**DOMANDE SUL MATERIALE**:
1. Riporta fedelmente il passo del testo sui giochi di Natale compreso tra "CATANIA – Monetine, dolci" e "tipici del Natale.", estremi inclusi.
2. Nel testo sui giochi di Natale, in quale gioco si fanno le sfide all'ultimo asso?

**SEZIONE DEL DOCUMENTO**:
══════════

CATANIA – Monetine, dolci e lenticchie da una parte, cartelle, carte e tanto divertimento dall’altra. In un’ipotetica tavolata di Natale non potrebbe esserci che questo dopo l’assalto del cibo e dei piatti tipici. Giocate a carte, estrazioni a tombola e “azzardo” al Mercante in Fiera. Tutti giochi tipici che, purtroppo, mancheranno in questo Natale 2020 caratterizzato dal Coronavirus. Mancherà il rumore delle monetine da raccogliere per iniziare a giocare, la baldoria dei parenti e le sfide all’ultimo asso per vedere chi la spunta nel Cucù, e chi più ne ha più ne metta. In un’atmosfera intrisa di nostalgia e rimpianti, ecco qui i giochi tipici del Natale.

══════════

**RIGHE DEL DATASET**:
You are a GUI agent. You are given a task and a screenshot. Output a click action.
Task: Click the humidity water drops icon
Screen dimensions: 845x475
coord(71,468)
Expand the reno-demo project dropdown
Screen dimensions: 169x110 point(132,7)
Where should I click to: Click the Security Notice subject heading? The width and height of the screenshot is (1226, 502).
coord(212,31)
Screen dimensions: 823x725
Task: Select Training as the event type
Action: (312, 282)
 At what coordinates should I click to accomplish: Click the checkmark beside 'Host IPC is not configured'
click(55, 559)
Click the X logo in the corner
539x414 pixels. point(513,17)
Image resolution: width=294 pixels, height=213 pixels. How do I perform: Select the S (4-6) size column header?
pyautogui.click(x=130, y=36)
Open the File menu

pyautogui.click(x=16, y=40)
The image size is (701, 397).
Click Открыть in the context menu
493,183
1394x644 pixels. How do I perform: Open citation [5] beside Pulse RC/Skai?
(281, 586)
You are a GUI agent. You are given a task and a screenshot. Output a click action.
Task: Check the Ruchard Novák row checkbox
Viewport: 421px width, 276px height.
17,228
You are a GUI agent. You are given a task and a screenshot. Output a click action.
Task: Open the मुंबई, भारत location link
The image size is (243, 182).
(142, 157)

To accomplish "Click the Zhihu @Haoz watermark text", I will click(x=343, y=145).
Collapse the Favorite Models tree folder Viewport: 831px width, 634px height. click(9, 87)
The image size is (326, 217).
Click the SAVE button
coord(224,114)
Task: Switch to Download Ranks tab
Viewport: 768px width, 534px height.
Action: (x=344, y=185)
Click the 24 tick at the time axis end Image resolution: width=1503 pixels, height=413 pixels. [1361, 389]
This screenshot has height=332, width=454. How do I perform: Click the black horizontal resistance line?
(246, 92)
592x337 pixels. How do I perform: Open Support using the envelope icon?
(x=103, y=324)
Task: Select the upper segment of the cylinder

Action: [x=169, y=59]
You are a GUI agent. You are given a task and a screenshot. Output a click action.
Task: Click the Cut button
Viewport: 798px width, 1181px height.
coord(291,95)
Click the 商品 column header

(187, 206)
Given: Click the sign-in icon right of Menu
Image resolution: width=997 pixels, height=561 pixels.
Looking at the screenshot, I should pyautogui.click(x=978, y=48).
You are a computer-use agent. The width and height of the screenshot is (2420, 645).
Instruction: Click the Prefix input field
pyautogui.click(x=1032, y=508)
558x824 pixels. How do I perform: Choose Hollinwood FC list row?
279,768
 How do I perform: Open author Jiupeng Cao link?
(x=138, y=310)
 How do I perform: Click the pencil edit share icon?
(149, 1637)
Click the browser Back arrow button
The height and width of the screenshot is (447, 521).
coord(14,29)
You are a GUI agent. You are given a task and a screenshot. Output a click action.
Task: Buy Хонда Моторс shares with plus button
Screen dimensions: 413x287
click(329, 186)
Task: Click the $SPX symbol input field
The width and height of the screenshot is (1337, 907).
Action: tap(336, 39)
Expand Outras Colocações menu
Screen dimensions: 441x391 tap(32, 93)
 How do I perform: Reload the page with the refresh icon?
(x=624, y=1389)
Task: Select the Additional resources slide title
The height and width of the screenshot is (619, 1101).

══════════

**SOLUZIONI**:
1.
CATANIA – Monetine, dolci e lenticchie da una parte, cartelle, carte e tanto divertimento dall’altra. In un’ipotetica tavolata di Natale non potrebbe esserci che questo dopo l’assalto del cibo e dei piatti tipici. Giocate a carte, estrazioni a tombola e “azzardo” al Mercante in Fiera. Tutti giochi tipici che, purtroppo, mancheranno in questo Natale 2020 caratterizzato dal Coronavirus. Mancherà il rumore delle monetine da raccogliere per iniziare a giocare, la baldoria dei parenti e le sfide all’ultimo asso per vedere chi la spunta nel Cucù, e chi più ne ha più ne metta. In un’atmosfera intrisa di nostalgia e rimpianti, ecco qui i giochi tipici del Natale.

2. Nel Cucù.